(DATASET EXTRACT Opens)

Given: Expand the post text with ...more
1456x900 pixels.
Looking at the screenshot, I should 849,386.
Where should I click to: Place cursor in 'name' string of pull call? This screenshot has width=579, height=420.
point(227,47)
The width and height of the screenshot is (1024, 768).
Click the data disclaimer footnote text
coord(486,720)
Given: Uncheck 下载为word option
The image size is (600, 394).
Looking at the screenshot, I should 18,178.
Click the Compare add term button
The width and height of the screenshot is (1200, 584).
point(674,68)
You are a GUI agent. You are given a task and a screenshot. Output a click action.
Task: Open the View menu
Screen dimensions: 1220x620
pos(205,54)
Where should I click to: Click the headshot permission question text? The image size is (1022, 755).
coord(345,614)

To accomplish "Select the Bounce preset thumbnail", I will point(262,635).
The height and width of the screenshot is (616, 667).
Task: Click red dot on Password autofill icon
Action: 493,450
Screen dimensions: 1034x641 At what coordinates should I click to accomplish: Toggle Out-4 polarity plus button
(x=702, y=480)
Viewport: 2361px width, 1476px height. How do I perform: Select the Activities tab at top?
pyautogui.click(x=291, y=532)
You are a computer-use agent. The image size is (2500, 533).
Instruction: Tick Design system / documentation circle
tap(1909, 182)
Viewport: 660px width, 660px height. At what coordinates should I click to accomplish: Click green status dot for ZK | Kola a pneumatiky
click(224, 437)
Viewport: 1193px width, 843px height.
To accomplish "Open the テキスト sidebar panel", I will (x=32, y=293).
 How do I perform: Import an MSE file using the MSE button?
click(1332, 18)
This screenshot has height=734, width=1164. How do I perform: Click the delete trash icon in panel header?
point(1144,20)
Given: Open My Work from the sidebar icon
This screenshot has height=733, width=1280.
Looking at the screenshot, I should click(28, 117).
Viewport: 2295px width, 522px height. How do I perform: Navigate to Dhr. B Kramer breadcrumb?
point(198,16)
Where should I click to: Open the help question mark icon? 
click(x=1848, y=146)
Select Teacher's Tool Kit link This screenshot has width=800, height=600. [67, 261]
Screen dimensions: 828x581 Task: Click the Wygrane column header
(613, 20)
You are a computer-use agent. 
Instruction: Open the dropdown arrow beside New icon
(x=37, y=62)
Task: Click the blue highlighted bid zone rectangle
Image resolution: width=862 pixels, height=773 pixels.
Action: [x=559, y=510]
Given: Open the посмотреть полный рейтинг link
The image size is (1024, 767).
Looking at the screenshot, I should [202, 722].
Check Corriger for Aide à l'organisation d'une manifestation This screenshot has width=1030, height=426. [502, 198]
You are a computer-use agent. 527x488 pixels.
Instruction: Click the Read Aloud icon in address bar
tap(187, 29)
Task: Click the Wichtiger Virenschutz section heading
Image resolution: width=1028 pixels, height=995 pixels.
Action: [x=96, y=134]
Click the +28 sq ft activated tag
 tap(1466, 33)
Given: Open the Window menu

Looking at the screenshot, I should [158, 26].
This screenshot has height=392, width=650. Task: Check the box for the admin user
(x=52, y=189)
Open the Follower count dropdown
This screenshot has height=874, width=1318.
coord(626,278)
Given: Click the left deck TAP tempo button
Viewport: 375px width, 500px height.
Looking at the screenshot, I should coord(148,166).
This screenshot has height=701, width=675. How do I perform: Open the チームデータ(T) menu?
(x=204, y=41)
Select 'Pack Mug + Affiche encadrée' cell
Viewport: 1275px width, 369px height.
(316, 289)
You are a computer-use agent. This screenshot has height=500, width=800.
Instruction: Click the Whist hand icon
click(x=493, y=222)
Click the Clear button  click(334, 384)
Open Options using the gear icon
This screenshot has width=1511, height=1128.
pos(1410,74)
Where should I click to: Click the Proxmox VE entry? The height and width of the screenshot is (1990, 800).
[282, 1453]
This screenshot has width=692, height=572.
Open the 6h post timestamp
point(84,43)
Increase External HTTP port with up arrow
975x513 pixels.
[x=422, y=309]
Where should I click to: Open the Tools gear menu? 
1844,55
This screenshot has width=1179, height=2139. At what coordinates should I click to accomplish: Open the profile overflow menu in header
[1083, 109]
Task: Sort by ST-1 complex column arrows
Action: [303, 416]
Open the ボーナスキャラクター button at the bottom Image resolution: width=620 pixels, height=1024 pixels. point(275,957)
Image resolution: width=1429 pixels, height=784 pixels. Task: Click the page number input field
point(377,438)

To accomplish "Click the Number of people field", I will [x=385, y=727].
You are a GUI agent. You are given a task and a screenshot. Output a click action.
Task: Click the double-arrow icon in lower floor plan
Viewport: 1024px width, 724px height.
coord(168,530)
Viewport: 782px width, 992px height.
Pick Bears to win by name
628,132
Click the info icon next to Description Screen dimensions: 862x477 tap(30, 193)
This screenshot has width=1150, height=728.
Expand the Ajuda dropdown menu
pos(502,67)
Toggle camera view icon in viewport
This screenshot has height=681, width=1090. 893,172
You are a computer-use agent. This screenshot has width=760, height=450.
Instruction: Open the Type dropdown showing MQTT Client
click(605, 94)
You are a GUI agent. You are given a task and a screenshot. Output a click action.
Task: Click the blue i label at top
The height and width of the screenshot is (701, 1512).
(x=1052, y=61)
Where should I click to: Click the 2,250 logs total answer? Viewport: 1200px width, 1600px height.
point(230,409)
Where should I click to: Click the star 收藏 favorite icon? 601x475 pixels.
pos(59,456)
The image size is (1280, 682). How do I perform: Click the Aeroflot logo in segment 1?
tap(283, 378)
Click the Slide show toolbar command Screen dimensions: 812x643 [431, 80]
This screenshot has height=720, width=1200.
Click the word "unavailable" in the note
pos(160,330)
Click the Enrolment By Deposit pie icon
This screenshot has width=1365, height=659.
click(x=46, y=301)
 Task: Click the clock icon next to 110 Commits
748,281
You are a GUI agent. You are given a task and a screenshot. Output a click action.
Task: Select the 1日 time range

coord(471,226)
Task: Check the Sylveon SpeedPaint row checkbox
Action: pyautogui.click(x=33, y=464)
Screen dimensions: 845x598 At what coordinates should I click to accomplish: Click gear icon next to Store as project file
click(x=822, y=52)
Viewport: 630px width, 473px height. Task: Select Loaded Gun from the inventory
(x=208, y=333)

(DATASET EXTRACT Closes)

§ WHAT THE TASK REQUIRES
Reproduce the records above exactly, character for character.

§ SOLUTION FOR THIS TASK
Given: Expand the post text with ...more
1456x900 pixels.
Looking at the screenshot, I should 849,386.
Where should I click to: Place cursor in 'name' string of pull call? This screenshot has width=579, height=420.
point(227,47)
The width and height of the screenshot is (1024, 768).
Click the data disclaimer footnote text
coord(486,720)
Given: Uncheck 下载为word option
The image size is (600, 394).
Looking at the screenshot, I should 18,178.
Click the Compare add term button
The width and height of the screenshot is (1200, 584).
point(674,68)
You are a GUI agent. You are given a task and a screenshot. Output a click action.
Task: Open the View menu
Screen dimensions: 1220x620
pos(205,54)
Where should I click to: Click the headshot permission question text? The image size is (1022, 755).
coord(345,614)

To accomplish "Select the Bounce preset thumbnail", I will point(262,635).
The height and width of the screenshot is (616, 667).
Task: Click red dot on Password autofill icon
Action: 493,450
Screen dimensions: 1034x641 At what coordinates should I click to accomplish: Toggle Out-4 polarity plus button
(x=702, y=480)
Viewport: 2361px width, 1476px height. How do I perform: Select the Activities tab at top?
pyautogui.click(x=291, y=532)
You are a computer-use agent. The image size is (2500, 533).
Instruction: Tick Design system / documentation circle
tap(1909, 182)
Viewport: 660px width, 660px height. At what coordinates should I click to accomplish: Click green status dot for ZK | Kola a pneumatiky
click(224, 437)
Viewport: 1193px width, 843px height.
To accomplish "Open the テキスト sidebar panel", I will (x=32, y=293).
 How do I perform: Import an MSE file using the MSE button?
click(1332, 18)
This screenshot has height=734, width=1164. How do I perform: Click the delete trash icon in panel header?
point(1144,20)
Given: Open My Work from the sidebar icon
This screenshot has height=733, width=1280.
Looking at the screenshot, I should click(28, 117).
Viewport: 2295px width, 522px height. How do I perform: Navigate to Dhr. B Kramer breadcrumb?
point(198,16)
Where should I click to: Open the help question mark icon? 
click(x=1848, y=146)
Select Teacher's Tool Kit link This screenshot has width=800, height=600. [67, 261]
Screen dimensions: 828x581 Task: Click the Wygrane column header
(613, 20)
You are a computer-use agent. 
Instruction: Open the dropdown arrow beside New icon
(x=37, y=62)
Task: Click the blue highlighted bid zone rectangle
Image resolution: width=862 pixels, height=773 pixels.
Action: [x=559, y=510]
Given: Open the посмотреть полный рейтинг link
The image size is (1024, 767).
Looking at the screenshot, I should [202, 722].
Check Corriger for Aide à l'organisation d'une manifestation This screenshot has width=1030, height=426. [502, 198]
You are a computer-use agent. 527x488 pixels.
Instruction: Click the Read Aloud icon in address bar
tap(187, 29)
Task: Click the Wichtiger Virenschutz section heading
Image resolution: width=1028 pixels, height=995 pixels.
Action: [x=96, y=134]
Click the +28 sq ft activated tag
 tap(1466, 33)
Given: Open the Window menu

Looking at the screenshot, I should [158, 26].
This screenshot has height=392, width=650. Task: Check the box for the admin user
(x=52, y=189)
Open the Follower count dropdown
This screenshot has height=874, width=1318.
coord(626,278)
Given: Click the left deck TAP tempo button
Viewport: 375px width, 500px height.
Looking at the screenshot, I should coord(148,166).
This screenshot has height=701, width=675. How do I perform: Open the チームデータ(T) menu?
(x=204, y=41)
Select 'Pack Mug + Affiche encadrée' cell
Viewport: 1275px width, 369px height.
(316, 289)
You are a computer-use agent. This screenshot has height=500, width=800.
Instruction: Click the Whist hand icon
click(x=493, y=222)
Click the Clear button  click(334, 384)
Open Options using the gear icon
This screenshot has width=1511, height=1128.
pos(1410,74)
Where should I click to: Click the Proxmox VE entry? The height and width of the screenshot is (1990, 800).
[282, 1453]
This screenshot has width=692, height=572.
Open the 6h post timestamp
point(84,43)
Increase External HTTP port with up arrow
975x513 pixels.
[x=422, y=309]
Where should I click to: Open the Tools gear menu? 
1844,55
This screenshot has width=1179, height=2139. At what coordinates should I click to accomplish: Open the profile overflow menu in header
[1083, 109]
Task: Sort by ST-1 complex column arrows
Action: [303, 416]
Open the ボーナスキャラクター button at the bottom Image resolution: width=620 pixels, height=1024 pixels. point(275,957)
Image resolution: width=1429 pixels, height=784 pixels. Task: Click the page number input field
point(377,438)

To accomplish "Click the Number of people field", I will [x=385, y=727].
You are a GUI agent. You are given a task and a screenshot. Output a click action.
Task: Click the double-arrow icon in lower floor plan
Viewport: 1024px width, 724px height.
coord(168,530)
Viewport: 782px width, 992px height.
Pick Bears to win by name
628,132
Click the info icon next to Description Screen dimensions: 862x477 tap(30, 193)
This screenshot has width=1150, height=728.
Expand the Ajuda dropdown menu
pos(502,67)
Toggle camera view icon in viewport
This screenshot has height=681, width=1090. 893,172
You are a computer-use agent. This screenshot has width=760, height=450.
Instruction: Open the Type dropdown showing MQTT Client
click(605, 94)
You are a GUI agent. You are given a task and a screenshot. Output a click action.
Task: Click the blue i label at top
The height and width of the screenshot is (701, 1512).
(x=1052, y=61)
Where should I click to: Click the 2,250 logs total answer? Viewport: 1200px width, 1600px height.
point(230,409)
Where should I click to: Click the star 收藏 favorite icon? 601x475 pixels.
pos(59,456)
The image size is (1280, 682). How do I perform: Click the Aeroflot logo in segment 1?
tap(283, 378)
Click the Slide show toolbar command Screen dimensions: 812x643 [431, 80]
This screenshot has height=720, width=1200.
Click the word "unavailable" in the note
pos(160,330)
Click the Enrolment By Deposit pie icon
This screenshot has width=1365, height=659.
click(x=46, y=301)
 Task: Click the clock icon next to 110 Commits
748,281
You are a GUI agent. You are given a task and a screenshot. Output a click action.
Task: Select the 1日 time range

coord(471,226)
Task: Check the Sylveon SpeedPaint row checkbox
Action: pyautogui.click(x=33, y=464)
Screen dimensions: 845x598 At what coordinates should I click to accomplish: Click gear icon next to Store as project file
click(x=822, y=52)
Viewport: 630px width, 473px height. Task: Select Loaded Gun from the inventory
(x=208, y=333)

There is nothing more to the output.